One of the challenges we tackled was adding more players to the table. We already knew that simply adding a fifth hero player would not have worked, since we tried that with the original Marvel United. So, the natural choice was to give the fifth player the role of the Villain, following the path partially already explored with the Traitor Challenge in the Tales of Asgard expansion. Given the small size of both the Master Plan and the Hero decks, we felt that the Villain and the Hero players really needed something to surprise each other and make games less predictable. This lead (after several failed attempts, to be honest) to the introduction of Super Villain and Super Hero cards. Their trigger conditions also allowed us to break the strict “I perform my turn with no interferences” structure that works so well for a cooperative game, but less so for a competitive one.

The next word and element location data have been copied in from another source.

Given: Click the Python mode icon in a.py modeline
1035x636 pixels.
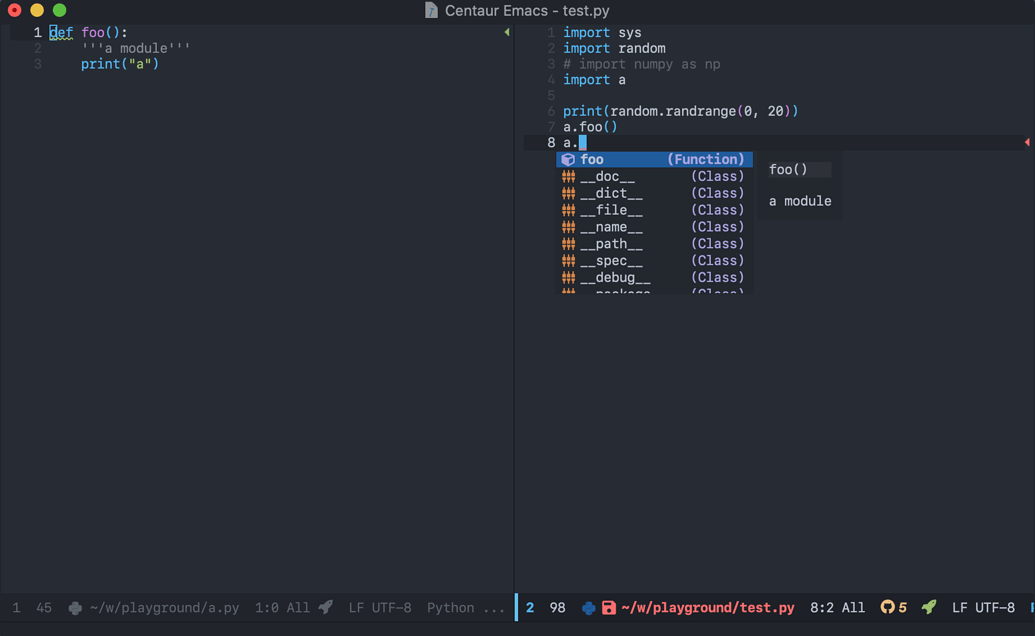Looking at the screenshot, I should [73, 607].
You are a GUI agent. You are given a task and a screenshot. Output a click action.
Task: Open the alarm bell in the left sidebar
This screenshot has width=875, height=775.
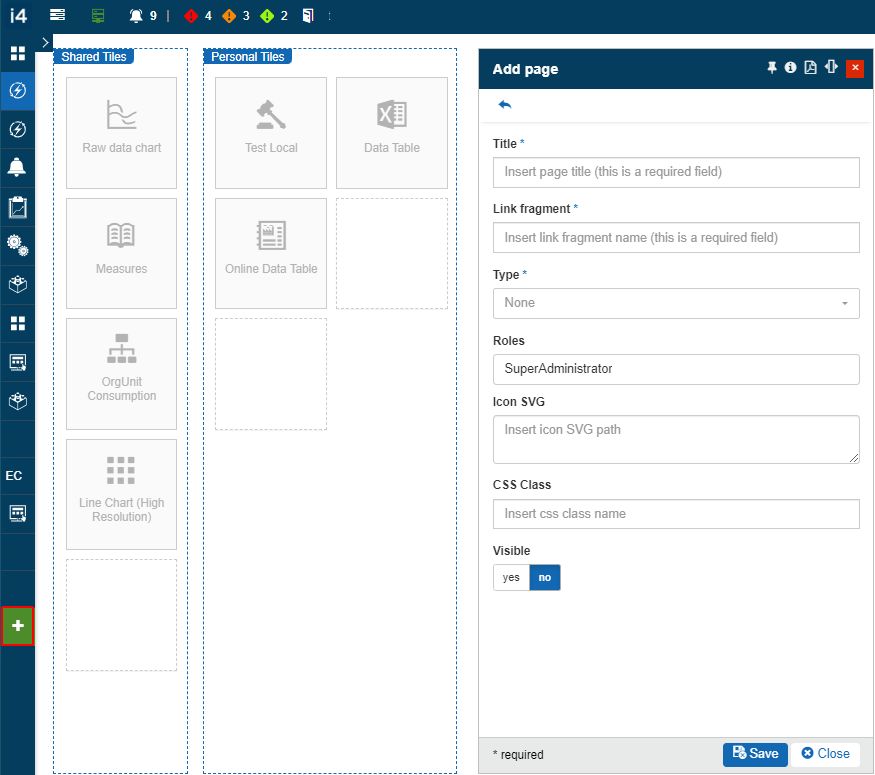17,168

The challenge for the development team has been huge. We needed keep the villains in the classical, full co-op, mode challenging and entertaining without making them near invincible in the hands of a human player. Out of several solutions we tried, assigning the Hero players a few extra action tokens (different in quantity and type based on the Villain they’re about to face) proved to be the cleanest and best solution. It also allowed us to focus more Super Villain and Super Hero cards on tokens management.
Still, searching for the right Hero team and the correct seating order to face a Villain is a big part of the puzzle. We’re confident that players will immensely enjoy trying different solutions and strategies to counter each Villain’s plan in both modes. Also, we wanted to provide the Villain player with strategic and not merely tactical choices by giving most villains more than one strategy to win the game. This plays in with the addition of the Super Villain cards, too. So, a Villain can be played multiple ways, depending on what strategy the player wants to use during the game.
One of the things that captivates readers of the X-Men is that their stories sometimes have no clear distinction between friends and foes. So, from the beginning, we knew that some characters should be allowed the double role of Heroes and Villain, depending on the circumstances. As such, we now have Anti-Hero characters, a new feature for the United games. These characters come with both a Villain Masterplan deck and a Hero deck. We hope players have fun learning how to both utilize these characters as an ally as well as what strategies work best against them as an enemy.
Mutants’ powers have so many little nuances and different ways to express themselves that we felt that the 3-card limit on special ability cards we gave ourselves in Marvel United was going to be too strict for the X-Men. That’s also why one of our very first decisions was to raise the number of special ability cards for each Hero from three to four. Along with this, we decided to assign some Heroes cards/powers as special, having the player start out with them directly in their hand at the start of the game. Some heroes have signature powers that should be featured in every game. While uncommon in our experience, sometimes the randomness of the draw had Hulk playing without ever getting angry or Thor never throwing Mjolnir. We did not want this to happen with Wolverine’s regeneration or Mystique’s polymorphing powers. They should always show up at least once.
Something we also got a lot of feedback about was that players wanted more variety in Location effects. There are some basic effects (drawing cards, moving to another location, etc.) that we needed to have in most of the games for balancing reasons, so these needed to be included in X-Men. However, we still managed to give all the locations in this new version of the game a unique effect that fit with them thematically, too.